Conscientious Objectors During World War 2

After the horrors of World War I, both religious and non-religious pacifists began organizing in anticipation of future drafts. Thanks to their efforts, Congress passed the 1940 Selective Training and Service Act, which recognized the rights of conscientious objectors. This Act established the Civilian Public Service to offer conscientious objectors an alternative to military conscription: “work of national importance under civilian direction.” Co-opting many of the Civilian Conservation Corps (CCC) camps established in 1933 to help young men impacted by the Depression, the CPS set up 150 camps across the country to house conscientious objectors for the duration of the war, plus six months. Although the CPS was under the auspices of the U.S. government, the camps were administered by the three historic peace churches—the Mennonites, the Quakers, and the Brethren. Approximately twelve thousand men were inducted into CPS camps.

Daily Life in Waldport CPS Camp #56

The rhythm of life in Waldport CPS Camp #56 followed a predictable pattern. At any given time, the camp’s 120 or so men were engaged in one of three activities:

  1. Project work, that is, “work of national importance,” including fighting fires, felling trees, building roads, and other activities in the national forests;
  2. Overhead work, that is, administrative work needed to keep the camp running, including cleaning and cooking;
  3. Free time activities (usually in the evenings and on days off), including activities as part of the Fine Arts Group.

Most Waldport residents worked a fifty-hour work week, with occasional furloughs, similar to soldiers serving in the armed forces.

Occasionally, internees refused to do the work they were assigned, or they staged slow-downs that amounted to doing virtually no work at all. Kemper Nomland, Jr. was one such internee. He often worked so slowly that he was barred from Project work and accused of inciting rebellion and damaging camp morale.

Camp life was governed by a constitution drawn up in large part by the internees themselves. Elected governing positions, including president, secretary, and the committee chairs of public relations, education, religion, recreation, and health, were also held and voted upon by the internees.

Most of the men at Camp #56 were in their early- to mid-twenties, single, religious, and had completed high school. However, the men who participated in the Fine Arts Group were a decidedly different demographic, being older, from more urban and cosmopolitan areas, better educated, and less religious. Although the men at Camp #56 hailed from twenty states, most were from California and Michigan. Nearly all were white.

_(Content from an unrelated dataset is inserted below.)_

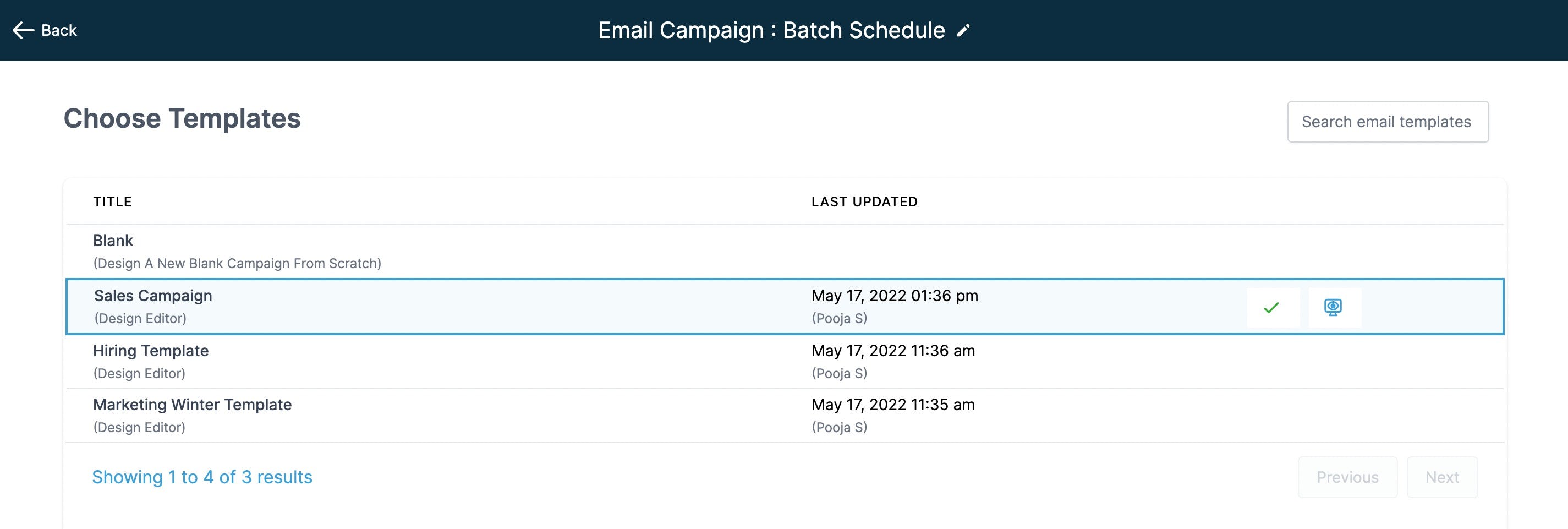
Task: Click the Email Campaign : Batch Schedule title
Action: click(771, 30)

Although all the men in Camp #56 were pacifists, the roots of their pacifism varied. For many, religious teachings were the source; for others, their pacifism stemmed from a political or personal philosophy. The men at Camp #56 frequently debated the role of pacifism in a democracy, the function of government in their lives, and what an alternative type of community might look like.

Kemper Nomland, Manche Langley, & Kermit Sheets, c. 1944, Lewis & Clark Digital Collections
Waldport CPS Camp #56 and the Fine Arts Group

In an effort to give conscientious objectors educational opportunities to develop skills that could be put to use after the war, the Brethren Church, which oversaw the Cascade Locks CPS Camp #21 as well as Waldport CPS Camp #56 (both in Oregon), solicited ideas from internees regarding the sorts of educational programs they would like to see. Kemper Nomland, Jr. and Kermit Sheets, two internees at Camp #21, suggested a fine arts program. After much debate as to the best camp at which to locate such a program, it was decided to house it at Camp #56.

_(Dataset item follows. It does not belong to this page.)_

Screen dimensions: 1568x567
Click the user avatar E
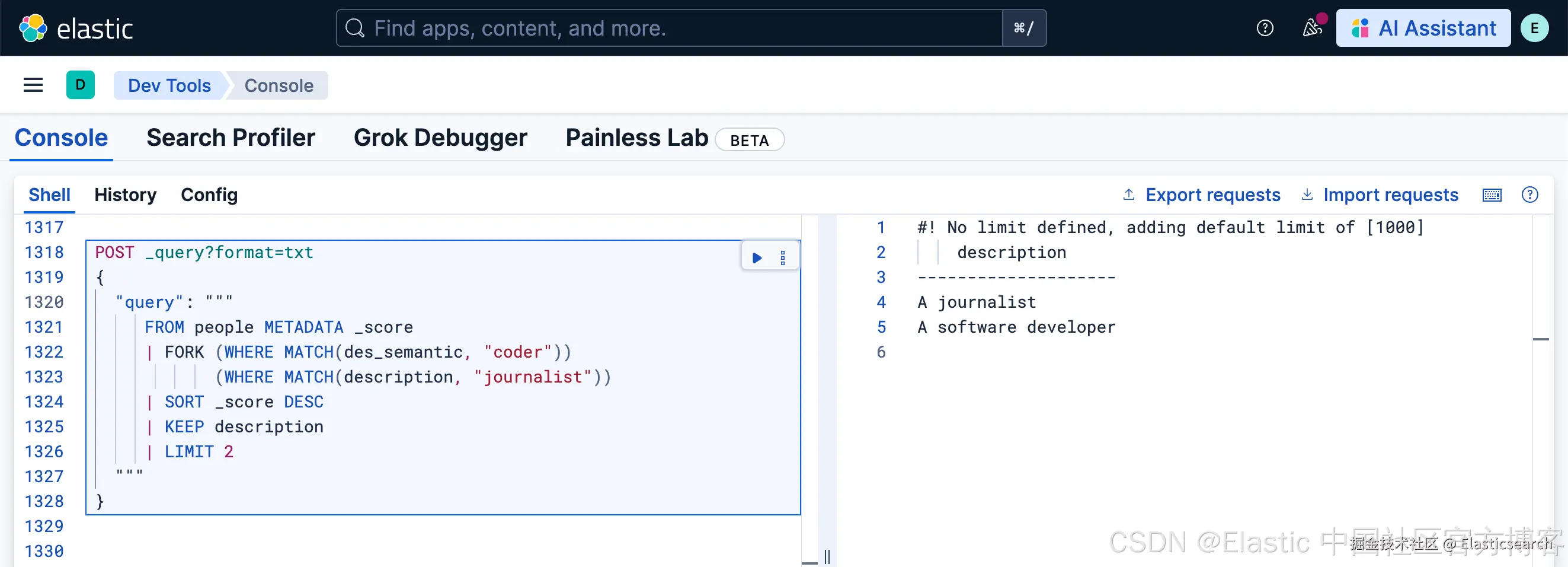tap(1534, 28)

The prospectus for the proposed fine arts program, which would eventually be referred to as the Fine Arts Group, was carefully worded to be as inclusive as possible:

“The Fine Arts School, as we conceive it, is simply to be a grouping together of the practitioners of the various art forms. These include the Literary Arts: fiction, poetry, essays and criticism; the Musical Arts: both composition and performance; the Visual Arts: painting and sculpture; the Speech Arts: dramatics and readings; and the related fine arts crafts.”

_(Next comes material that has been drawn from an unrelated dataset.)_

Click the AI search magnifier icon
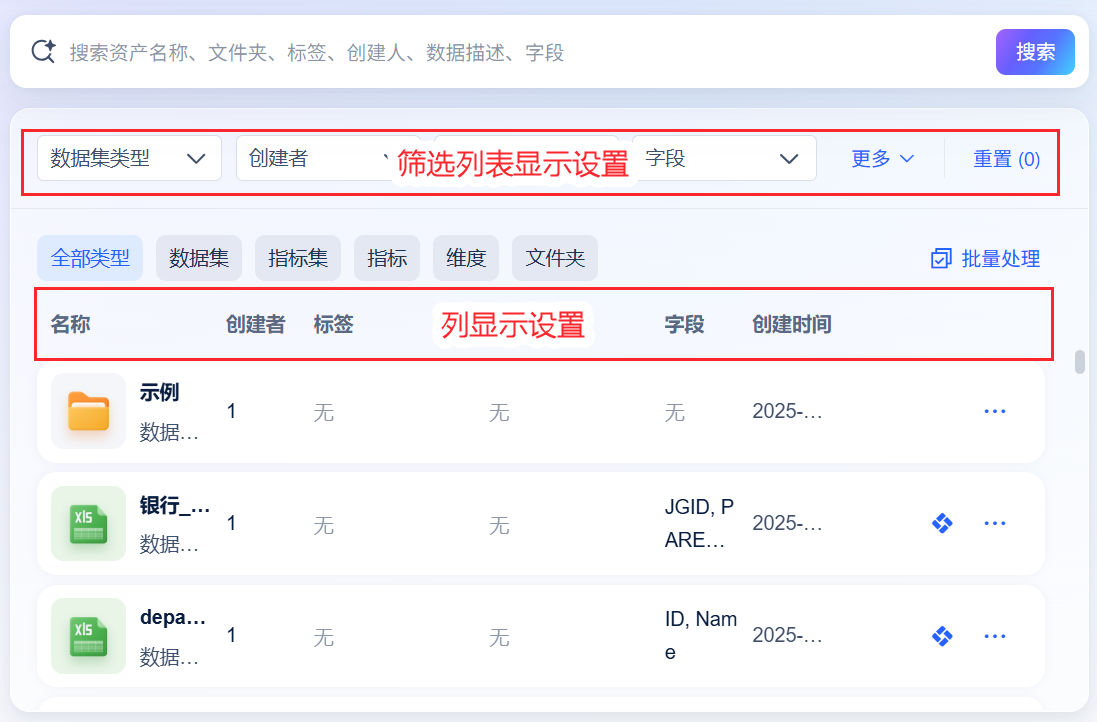This screenshot has width=1097, height=722. pyautogui.click(x=43, y=51)
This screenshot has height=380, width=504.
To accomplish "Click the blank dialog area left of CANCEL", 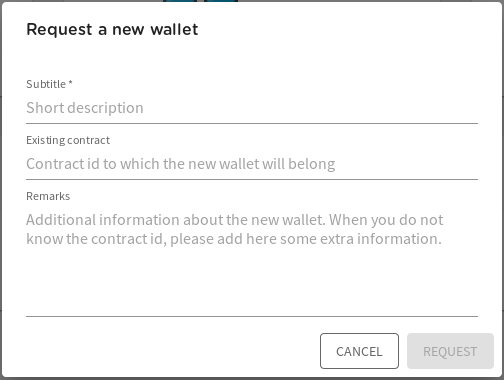I will tap(167, 351).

William Everson, already a published poet before entering Camp #56, was the first director of the Fine Arts Group. Under Everson’s leadership, the Group brought together three distinctive beliefs:

  1. The widespread destruction of the Second World War was the inevitable result of modern nationalism;
  2. The emergence of a mass culture and modern nationalism had eroded human potential by eliminating alternate ways of being in the world;
  3. New modes of collective life were needed that were not tied to a wartime culture and the formation of dutiful national subjects.

Perhaps surprisingly, considering the breadth and quality of its output, the Fine Arts Group was officially in existence for less than two years. Its end coincided with the official shutdown of Camp #56 on December 31, 1945, but much of its work continued into the late 1940s and early 1950s.

William Everson working with the Waldport press, c. 1944, Lewis & Clark Digital Collections
Art Produced in Waldport’s Fine Arts Group

One of the greatest strengths of the Fine Arts Group was its ability to draw men from camps across the United States. As word of its pending formation got out, men trekked from points all over the country to learn and develop a variety of skills in the arts. Some men, such as Kermit Sheets and Kemper Nomland, Jr., whose reputation preceded them, were specifically recruited to Waldport.

The art produced in the Fine Arts Group fell into all the categories identified in the original prospectus. Plays, poetry, music, paintings, sculptures, and ceramic and wooden objects were among the Group’s output. However, by far the most influential of the Group’s achievements were its publications, poetry, and plays.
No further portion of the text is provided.